Throughout the weekend, a quiet tension lingers. The sisters visit a nearby friend, deliberately leaving the men in charge of the children, and return drunk. At Tomas’s suggestion, the men spar, even though Lukas is clearly and embarrassingly superior in both build and skill. The children either stare at screens or act out by throwing toys and earthenware against the wall (they actually seem to get along better than any of the adults, except for the sisters themselves). And then disaster strikes—but not in a way we immediately see or understand. The film skips forward in time and loops back, revealing everything around the incident before finally letting us witness it.
If this makes Drowning Dry sound like a soap opera—or perhaps a Baltic Who’s Afraid of Virginia Woolf?—know that the film is actually marked by stillness and patience. Bareisa’s aim is to extract the most he can from small moments, and the film is full of striking visual compositions, lifelike, carefully chosen details, and most importantly, a cast capable of animating the scenario with life and meaning. The children are especially convincing in the unapologetic way they insert themselves into adult conversations. Likewise, the couples feel achingly real in their moments of private tension. The traumatic events at the story’s core are powerful not because we witness them fully, but because we don’t. Even the emotional aftermath is understated.

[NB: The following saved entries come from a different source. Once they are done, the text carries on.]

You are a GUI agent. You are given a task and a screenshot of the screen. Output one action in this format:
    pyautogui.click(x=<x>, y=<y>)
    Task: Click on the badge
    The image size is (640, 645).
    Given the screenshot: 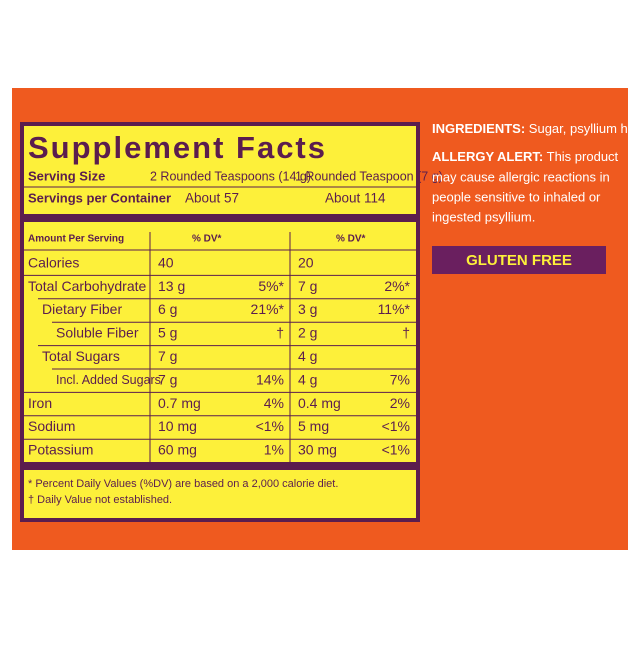 What is the action you would take?
    pyautogui.click(x=519, y=260)
    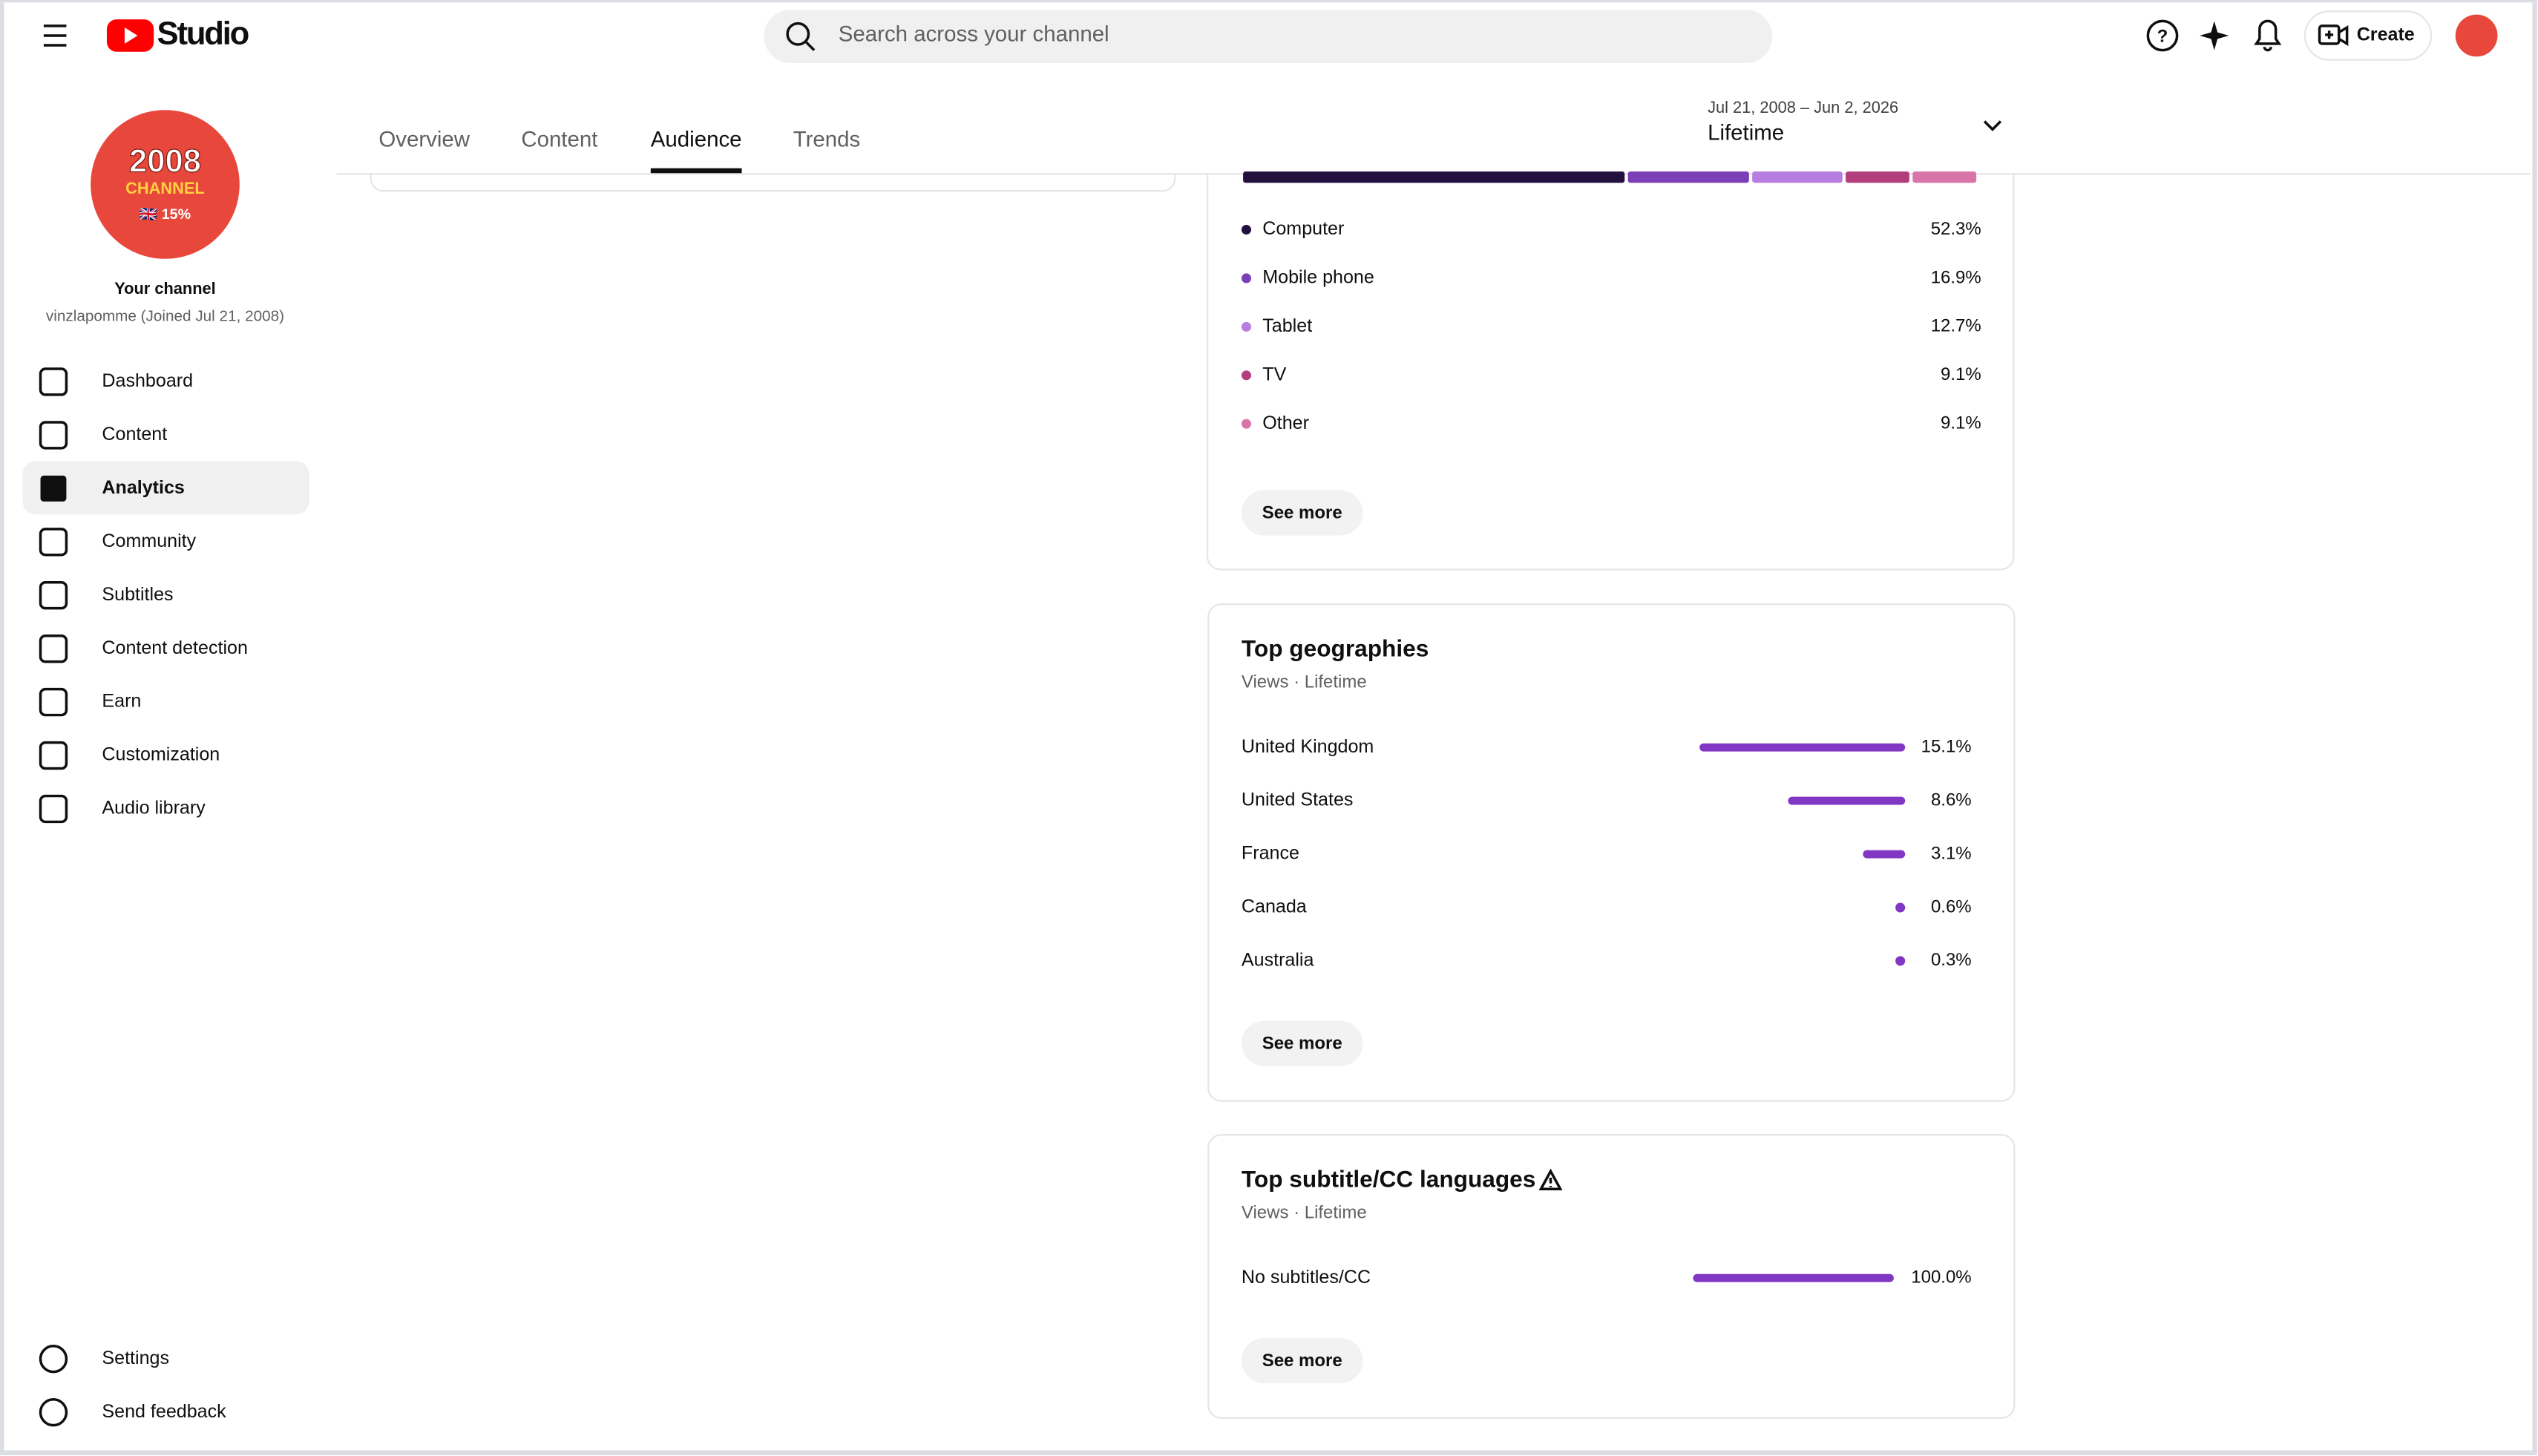  I want to click on logo: Studio, so click(178, 34).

Drowning Dry is, at heart, the story of how the two sisters—through different but not unrelated paths—become single mothers. A somber tone pervades. It’s not overbearing exactly, but Bareisa emphasizes dissatisfaction to such a degree that one could argue the film is oversaturated with it. Some viewers may find it too subdued.
Nevertheless, Drowning Dry succeeds—though it is by no means easy viewing. Its strength lies in Bareisa’s quietly commanding direction, his sensitive use of stillness, and a cast that renders the unsaid and unseen achingly vivid. He embraces people in flux, letting gaps in the narrative speak volumes. The film’s power comes not just from what happens, but from the aftermath. Everyone’s response to the traumatic is engrossingly—and sometimes unsettlingly—unresolved.
The title refers to a condition in which breathing remains difficult long after a near-drowning incident. It’s an apt metaphor for the film’s haunting effect: the sense that trauma doesn’t depart, but instead lingers—just beneath the surface, ready to surface again at any moment.